# In Home Streaming PC-TV Optionen



## Aemkeisdna (9. Juli 2019)

Hallo Community 

Seit geraumer Zeit suche ich eine passende Lösung zum Spielen am TV.  Hätte nicht gedacht das sich das als kompliziert herausstellt.

PC-TV 1 Gbit LAN , TV Sony XE9005 

Habe schon etliche Varianten ausprobiert aber noch keine richtig gute Lösung gefunden. 

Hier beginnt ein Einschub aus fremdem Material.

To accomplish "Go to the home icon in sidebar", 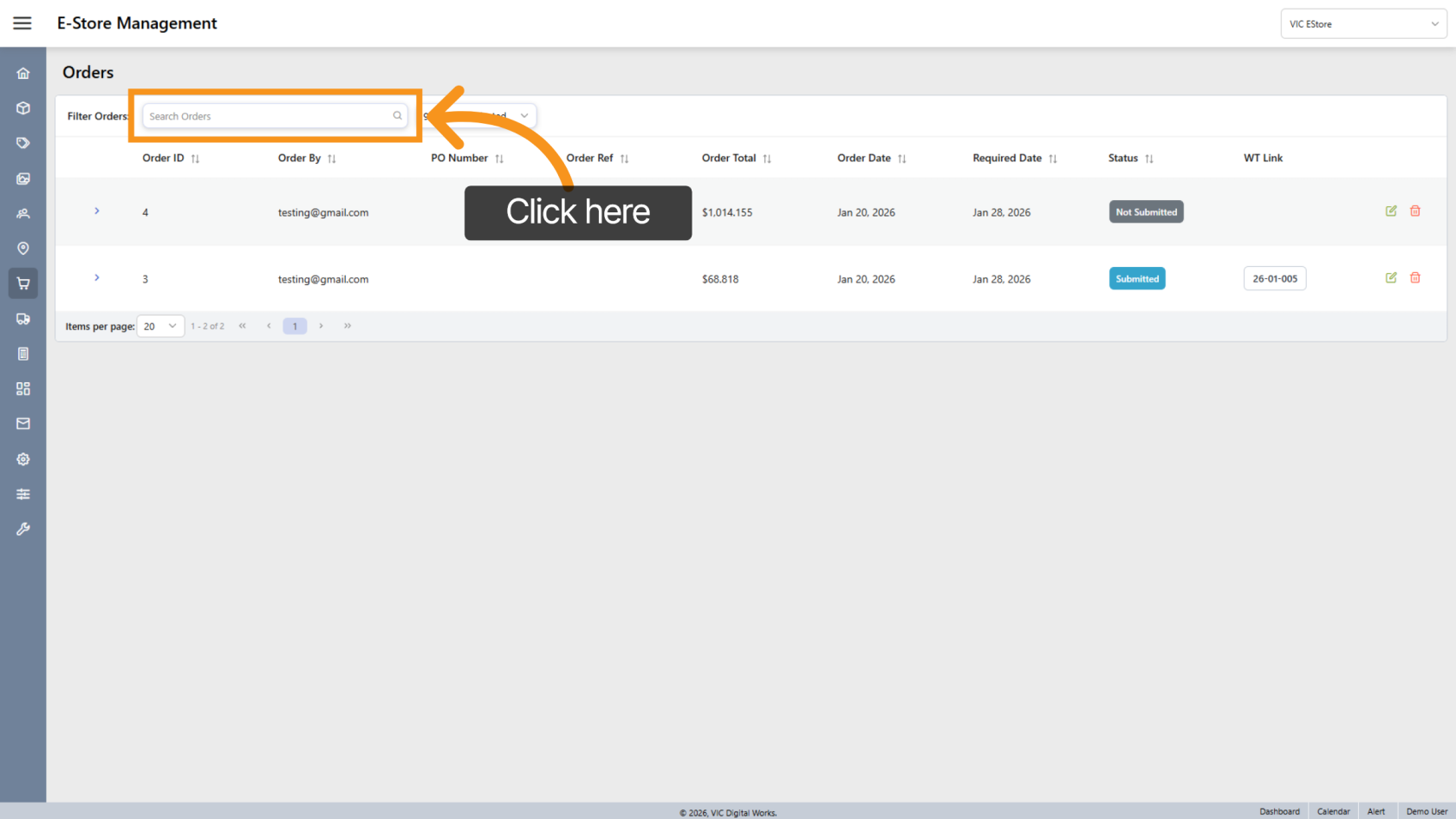I will pos(23,74).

1. Steam Link Box ist einfach alt und Unterstützt nur 1080p und es können keine Windows Games gedaddelt werden ( UWP Hook funktioniert nur semi gut). Dann per Android TV die Steam Link App probiert mit der ich aber eine hohe Latenz habe was an der echt miesen Hardware im TV liegen könnte. 

2. Moonlight App verbessert die Latenz aber bei spielen wie Forza Horizon 4 ( was ich gerne spielen würde ) ist eine Latenz von 30 ms echt nicht spielbar. 

3. Nvidia Shield  bei der man leider auf Nvidia abgewiesen und gebunden ist. 

4. Xbox One X mit der man ohne Probleme spielen könnte aber leider keine Steam Bibliothek funktioniert und die Savegames auch nicht funktionieren.

Falls jemand von euch auch auf der Suche ist oder etwas passendes gefunden hat dann raus damit. 

Grüße Sebastian


----------



## Research (9. Juli 2019)

N kleine HTPC mt Steam Software-link.

Wie sieht dein Netzwerk aus?


----------



## Aemkeisdna (9. Juli 2019)

Netzwerk:  PC->Switc->TV alles per 1Gbit. 

Ja HTPC hab ich mir auch überlegt aber dachte an etwas das fast keine Bootzeit bzw sehr schnelle Ontime hat. 

Was wäre den ein HTPC der funtioniert? 

PI3b geht leider nicht


----------



## Research (9. Juli 2019)

Theoretisch:
Barebones Preisvergleich Geizhals Deutschland

Nur sollten es da dann 4 Kerne sein und ne schnelle SSD.
M2 PCIe
Barebones mit CPU-Kerne ab 4 (Quad-Core), M.2 (PCIe) gesamt: ab 1x Preisvergleich Geizhals Deutschland
Dazu 8GByte RAM und ne M2-PCIe SSD.


----------



## Aemkeisdna (9. Juli 2019)

Okay das wäre echt ne Option. 

Ich werde mir die Dinger mal in ruhe anschauen danke


----------